The US Senate on Tuesday signalled support for the withdrawal of US troops from Iraq by the end of March next year, setting Congress on a collision course with President George W. Bush.
Republican attempts to remove the nonbinding timeline from a $121.6bn war-funding bill were defeated by a vote of 50-48, largely along party lines,
The vote represented the strongest challenge to Mr Bush’s handling of the war since the Democrats took control of Congress last November. “This war is not worth the spilling of another drop of American blood,” said Harry Reid, the Senate majority leader, during the debate prior to the vote.
The vote came four days after the House of Representatives passed its version of a war-spending bill that would set a mandatory deadline for the withdrawal of all US combat troops from Iraq by September next year.

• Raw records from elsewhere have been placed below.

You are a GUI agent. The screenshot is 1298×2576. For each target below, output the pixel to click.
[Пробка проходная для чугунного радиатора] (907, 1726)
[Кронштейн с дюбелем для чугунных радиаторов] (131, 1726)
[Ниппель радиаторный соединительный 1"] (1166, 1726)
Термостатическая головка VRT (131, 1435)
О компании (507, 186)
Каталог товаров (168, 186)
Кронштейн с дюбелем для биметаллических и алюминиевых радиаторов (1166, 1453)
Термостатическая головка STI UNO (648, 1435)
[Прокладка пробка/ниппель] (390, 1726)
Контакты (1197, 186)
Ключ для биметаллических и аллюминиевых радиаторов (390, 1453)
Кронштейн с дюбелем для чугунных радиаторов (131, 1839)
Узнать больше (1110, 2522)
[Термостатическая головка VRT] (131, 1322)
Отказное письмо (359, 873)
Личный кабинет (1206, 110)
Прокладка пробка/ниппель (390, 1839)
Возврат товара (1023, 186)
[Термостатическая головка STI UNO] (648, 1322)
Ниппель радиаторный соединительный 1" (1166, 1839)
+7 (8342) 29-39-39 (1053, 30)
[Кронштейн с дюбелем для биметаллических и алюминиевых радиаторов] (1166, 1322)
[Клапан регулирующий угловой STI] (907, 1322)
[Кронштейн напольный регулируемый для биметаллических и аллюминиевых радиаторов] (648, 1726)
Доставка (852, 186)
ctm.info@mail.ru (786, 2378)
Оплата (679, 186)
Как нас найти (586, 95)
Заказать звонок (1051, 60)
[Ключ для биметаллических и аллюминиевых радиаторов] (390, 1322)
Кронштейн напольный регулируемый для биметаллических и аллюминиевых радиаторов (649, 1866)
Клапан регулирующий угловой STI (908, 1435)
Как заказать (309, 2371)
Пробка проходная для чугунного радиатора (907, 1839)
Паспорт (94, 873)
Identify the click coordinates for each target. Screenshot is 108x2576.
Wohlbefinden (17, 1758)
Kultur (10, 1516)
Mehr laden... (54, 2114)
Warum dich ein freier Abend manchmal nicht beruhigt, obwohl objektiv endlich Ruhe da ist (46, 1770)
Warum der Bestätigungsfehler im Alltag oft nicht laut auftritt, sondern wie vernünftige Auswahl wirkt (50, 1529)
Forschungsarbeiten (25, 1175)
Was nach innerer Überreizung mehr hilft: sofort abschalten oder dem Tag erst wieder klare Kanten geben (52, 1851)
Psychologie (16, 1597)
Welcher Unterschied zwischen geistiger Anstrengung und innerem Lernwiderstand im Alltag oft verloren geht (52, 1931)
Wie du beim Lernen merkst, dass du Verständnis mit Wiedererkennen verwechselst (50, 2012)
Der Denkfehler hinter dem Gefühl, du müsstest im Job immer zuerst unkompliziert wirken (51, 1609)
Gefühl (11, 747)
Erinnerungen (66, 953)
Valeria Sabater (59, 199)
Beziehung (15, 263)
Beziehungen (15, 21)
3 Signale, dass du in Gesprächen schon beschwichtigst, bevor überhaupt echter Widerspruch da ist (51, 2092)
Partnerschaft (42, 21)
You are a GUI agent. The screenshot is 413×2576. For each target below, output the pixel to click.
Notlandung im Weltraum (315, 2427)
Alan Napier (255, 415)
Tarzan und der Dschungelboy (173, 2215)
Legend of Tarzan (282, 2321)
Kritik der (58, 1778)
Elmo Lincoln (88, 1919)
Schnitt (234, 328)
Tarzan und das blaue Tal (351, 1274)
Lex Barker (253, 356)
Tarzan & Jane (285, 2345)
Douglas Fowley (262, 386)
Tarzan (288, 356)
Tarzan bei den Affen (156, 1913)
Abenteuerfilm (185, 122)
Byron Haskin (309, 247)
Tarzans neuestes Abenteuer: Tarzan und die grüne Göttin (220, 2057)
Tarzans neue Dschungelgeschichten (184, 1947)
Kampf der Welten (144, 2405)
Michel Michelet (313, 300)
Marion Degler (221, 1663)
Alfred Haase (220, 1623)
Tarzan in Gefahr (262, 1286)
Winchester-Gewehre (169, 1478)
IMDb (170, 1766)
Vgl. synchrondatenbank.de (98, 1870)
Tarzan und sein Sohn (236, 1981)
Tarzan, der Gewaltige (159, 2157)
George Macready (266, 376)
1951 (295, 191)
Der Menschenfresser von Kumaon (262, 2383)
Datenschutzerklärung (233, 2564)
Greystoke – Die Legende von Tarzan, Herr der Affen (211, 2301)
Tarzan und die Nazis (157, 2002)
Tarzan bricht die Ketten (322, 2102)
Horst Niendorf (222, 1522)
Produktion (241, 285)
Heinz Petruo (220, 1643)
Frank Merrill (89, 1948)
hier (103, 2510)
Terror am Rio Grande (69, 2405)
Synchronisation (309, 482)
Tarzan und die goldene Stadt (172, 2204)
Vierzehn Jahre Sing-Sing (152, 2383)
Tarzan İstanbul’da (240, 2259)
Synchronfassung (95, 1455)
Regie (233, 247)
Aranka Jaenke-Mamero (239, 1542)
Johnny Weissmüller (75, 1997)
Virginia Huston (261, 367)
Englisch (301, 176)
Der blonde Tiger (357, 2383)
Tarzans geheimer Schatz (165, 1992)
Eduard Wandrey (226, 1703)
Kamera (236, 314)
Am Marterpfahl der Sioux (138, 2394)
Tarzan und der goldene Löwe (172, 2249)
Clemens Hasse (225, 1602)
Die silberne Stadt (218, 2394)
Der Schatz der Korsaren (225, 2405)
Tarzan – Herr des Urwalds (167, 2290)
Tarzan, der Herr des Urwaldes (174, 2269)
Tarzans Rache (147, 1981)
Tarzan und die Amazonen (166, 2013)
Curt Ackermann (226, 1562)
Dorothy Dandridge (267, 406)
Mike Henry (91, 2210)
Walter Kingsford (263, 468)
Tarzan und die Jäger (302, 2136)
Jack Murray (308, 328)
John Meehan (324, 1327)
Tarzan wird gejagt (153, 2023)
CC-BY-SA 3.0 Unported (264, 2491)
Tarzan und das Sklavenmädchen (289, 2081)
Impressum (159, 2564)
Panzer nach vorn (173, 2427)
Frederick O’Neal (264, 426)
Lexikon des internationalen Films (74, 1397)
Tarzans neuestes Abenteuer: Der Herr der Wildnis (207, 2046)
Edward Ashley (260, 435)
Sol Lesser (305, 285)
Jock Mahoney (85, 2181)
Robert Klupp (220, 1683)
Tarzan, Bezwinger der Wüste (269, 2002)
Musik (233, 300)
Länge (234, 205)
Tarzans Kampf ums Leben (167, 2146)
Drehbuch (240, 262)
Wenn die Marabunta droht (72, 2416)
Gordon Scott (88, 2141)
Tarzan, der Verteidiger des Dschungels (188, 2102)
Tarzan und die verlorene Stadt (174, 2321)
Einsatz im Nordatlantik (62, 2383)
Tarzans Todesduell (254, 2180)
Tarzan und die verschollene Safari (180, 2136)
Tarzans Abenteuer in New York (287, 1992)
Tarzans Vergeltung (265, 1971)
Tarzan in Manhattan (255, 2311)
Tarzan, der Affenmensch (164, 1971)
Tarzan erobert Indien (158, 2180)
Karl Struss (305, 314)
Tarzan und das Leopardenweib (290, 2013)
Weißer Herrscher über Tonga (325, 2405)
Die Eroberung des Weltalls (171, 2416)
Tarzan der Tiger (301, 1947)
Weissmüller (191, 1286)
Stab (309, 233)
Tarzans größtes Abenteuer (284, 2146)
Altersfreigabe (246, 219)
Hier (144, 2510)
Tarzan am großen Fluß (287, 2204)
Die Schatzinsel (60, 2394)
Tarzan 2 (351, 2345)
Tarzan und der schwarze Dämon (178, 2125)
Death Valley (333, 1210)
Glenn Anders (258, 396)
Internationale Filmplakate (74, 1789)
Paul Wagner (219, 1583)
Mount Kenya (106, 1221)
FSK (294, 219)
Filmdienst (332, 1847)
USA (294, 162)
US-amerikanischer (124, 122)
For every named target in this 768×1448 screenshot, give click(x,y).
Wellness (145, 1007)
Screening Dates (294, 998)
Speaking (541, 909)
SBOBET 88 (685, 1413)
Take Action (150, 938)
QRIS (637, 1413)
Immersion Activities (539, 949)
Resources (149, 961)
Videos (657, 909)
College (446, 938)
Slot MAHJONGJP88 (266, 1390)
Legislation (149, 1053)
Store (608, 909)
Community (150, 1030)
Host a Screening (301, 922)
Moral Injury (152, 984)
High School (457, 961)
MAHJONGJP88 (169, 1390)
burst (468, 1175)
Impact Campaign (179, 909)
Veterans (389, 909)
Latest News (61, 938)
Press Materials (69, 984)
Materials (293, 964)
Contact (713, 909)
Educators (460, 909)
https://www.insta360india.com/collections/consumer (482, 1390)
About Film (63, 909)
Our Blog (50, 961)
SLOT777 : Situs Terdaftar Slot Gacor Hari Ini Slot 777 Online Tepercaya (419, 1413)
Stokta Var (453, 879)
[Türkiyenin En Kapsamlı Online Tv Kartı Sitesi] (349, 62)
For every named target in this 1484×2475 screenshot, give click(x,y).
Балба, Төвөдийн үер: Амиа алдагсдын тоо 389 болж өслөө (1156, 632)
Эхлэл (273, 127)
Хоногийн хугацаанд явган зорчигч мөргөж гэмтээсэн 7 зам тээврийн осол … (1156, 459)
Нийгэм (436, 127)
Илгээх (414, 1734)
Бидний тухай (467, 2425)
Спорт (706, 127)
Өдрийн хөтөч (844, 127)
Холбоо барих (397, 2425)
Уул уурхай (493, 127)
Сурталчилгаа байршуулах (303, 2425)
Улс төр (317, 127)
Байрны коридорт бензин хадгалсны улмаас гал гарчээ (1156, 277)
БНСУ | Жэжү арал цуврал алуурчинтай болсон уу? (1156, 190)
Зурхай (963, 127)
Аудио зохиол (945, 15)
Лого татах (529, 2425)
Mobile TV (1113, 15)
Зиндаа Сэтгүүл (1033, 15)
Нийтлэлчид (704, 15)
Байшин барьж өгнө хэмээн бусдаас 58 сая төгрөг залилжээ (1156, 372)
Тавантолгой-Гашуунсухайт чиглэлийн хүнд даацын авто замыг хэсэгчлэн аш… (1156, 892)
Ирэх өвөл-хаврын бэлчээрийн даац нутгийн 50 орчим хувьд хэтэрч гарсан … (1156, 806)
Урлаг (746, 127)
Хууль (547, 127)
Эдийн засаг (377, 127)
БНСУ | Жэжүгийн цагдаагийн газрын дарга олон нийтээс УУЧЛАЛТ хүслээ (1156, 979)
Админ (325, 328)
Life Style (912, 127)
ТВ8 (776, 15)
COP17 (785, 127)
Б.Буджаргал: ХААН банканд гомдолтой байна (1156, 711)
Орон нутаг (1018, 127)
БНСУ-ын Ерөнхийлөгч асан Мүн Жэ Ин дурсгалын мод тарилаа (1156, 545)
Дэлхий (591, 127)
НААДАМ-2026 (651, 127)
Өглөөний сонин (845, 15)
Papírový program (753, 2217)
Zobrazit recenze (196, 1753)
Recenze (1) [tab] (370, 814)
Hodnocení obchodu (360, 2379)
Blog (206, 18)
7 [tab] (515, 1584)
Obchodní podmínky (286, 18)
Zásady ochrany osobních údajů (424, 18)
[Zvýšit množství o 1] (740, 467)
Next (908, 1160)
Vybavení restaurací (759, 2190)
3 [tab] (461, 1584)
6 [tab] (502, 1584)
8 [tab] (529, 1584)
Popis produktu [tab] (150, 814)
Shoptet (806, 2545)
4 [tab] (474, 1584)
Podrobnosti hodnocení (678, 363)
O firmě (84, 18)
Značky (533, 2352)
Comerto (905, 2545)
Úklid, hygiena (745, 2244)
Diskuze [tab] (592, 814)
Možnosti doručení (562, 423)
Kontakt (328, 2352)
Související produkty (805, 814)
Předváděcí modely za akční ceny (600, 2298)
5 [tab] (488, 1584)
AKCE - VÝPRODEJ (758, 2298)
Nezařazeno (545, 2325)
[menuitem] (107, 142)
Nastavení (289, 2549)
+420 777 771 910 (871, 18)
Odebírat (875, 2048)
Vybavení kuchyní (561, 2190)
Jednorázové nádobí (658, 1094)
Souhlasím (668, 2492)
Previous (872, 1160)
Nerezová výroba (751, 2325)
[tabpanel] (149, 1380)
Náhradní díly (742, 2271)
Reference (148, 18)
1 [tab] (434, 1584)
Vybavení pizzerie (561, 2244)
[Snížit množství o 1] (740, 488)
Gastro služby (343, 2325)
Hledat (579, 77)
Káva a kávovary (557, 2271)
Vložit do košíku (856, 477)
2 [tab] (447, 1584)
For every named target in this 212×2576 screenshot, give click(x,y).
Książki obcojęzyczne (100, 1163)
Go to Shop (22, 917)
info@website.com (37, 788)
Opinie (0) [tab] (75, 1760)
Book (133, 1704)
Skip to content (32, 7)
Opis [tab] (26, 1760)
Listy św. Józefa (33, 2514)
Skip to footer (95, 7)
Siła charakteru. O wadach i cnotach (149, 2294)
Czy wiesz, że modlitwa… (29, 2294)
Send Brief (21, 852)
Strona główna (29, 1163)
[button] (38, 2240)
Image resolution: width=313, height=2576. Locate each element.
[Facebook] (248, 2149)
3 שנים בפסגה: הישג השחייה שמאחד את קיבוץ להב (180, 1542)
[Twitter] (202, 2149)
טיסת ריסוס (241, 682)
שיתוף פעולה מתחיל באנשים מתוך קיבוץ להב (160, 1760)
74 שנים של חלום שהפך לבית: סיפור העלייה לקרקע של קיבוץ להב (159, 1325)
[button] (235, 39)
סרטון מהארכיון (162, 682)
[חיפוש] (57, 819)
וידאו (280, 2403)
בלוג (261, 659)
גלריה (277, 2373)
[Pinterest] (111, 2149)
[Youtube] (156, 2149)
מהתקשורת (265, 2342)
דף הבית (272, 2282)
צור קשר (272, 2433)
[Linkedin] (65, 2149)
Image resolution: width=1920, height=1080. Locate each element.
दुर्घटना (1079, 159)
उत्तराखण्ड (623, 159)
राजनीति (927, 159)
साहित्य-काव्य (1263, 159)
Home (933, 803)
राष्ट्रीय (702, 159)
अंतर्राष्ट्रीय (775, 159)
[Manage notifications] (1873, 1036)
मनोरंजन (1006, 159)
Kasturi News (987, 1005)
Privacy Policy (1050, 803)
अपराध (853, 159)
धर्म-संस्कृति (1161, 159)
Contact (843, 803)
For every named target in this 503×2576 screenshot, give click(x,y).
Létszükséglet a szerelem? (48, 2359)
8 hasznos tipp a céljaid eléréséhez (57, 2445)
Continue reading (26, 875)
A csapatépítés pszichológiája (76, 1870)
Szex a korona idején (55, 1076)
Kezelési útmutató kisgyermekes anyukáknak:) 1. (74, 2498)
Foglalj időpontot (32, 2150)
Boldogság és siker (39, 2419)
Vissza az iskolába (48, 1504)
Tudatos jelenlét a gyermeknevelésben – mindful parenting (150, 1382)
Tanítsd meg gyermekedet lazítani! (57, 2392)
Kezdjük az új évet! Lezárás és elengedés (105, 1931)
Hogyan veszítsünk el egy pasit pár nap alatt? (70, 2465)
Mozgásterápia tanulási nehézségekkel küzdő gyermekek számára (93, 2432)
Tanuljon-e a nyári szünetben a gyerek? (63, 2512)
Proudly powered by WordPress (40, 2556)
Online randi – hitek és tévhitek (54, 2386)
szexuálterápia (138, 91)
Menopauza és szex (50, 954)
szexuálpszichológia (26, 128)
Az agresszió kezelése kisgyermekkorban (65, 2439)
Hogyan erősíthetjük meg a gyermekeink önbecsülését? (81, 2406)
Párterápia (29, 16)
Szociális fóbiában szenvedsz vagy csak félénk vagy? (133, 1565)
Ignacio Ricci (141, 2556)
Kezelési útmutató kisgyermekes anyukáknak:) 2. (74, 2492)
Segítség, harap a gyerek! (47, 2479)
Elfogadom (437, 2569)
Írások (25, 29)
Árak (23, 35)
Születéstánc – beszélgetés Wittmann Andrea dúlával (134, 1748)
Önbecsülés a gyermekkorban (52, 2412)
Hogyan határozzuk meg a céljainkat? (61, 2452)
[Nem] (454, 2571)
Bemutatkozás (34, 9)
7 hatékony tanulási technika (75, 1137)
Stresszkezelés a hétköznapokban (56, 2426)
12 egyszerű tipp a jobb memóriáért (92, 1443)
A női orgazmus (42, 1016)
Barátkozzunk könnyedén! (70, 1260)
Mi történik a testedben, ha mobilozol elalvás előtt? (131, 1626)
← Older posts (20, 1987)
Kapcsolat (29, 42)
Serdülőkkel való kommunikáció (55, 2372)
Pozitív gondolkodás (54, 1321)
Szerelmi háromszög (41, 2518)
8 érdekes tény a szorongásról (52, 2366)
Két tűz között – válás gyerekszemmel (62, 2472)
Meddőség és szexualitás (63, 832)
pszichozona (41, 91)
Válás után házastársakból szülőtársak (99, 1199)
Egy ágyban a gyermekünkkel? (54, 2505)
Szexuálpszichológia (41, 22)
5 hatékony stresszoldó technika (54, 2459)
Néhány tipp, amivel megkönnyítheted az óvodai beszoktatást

Tuesday’s Senate vote makes it almost certain that Mr Bush will be presented with legislation calling for a change in his Iraq policy, although the both houses of Congress must first reconcile their differing bills in conference.
Mr Bush has promised to veto any legislation including a timetable for withdrawal, raising the prospect of a tense showdown over funding for the Iraq war later this year.
A White House spokesperson said Mr Bush was disappointed that the Senate had continued its path towards a “bill that he will veto and has no chance of becoming law.”
The White House had warned before the Senate vote that the timetable and other provisions in the bill would “place freedom and democracy in Iraq at grave risk, embolden our enemies and undercut the administration’s plan to develop the Iraqi economy”.
Tuesday’s Senate vote was an important step forward in Democratic efforts to develop a unified stance against the war in Congress. An attempt to pass similar legislation earlier this month failed to gain a majority.
John McCain, the Republican senator and presidential hopeful, condemned Democrats for pushing for withdrawal just as “we are starting to turn things around in the Iraq war”.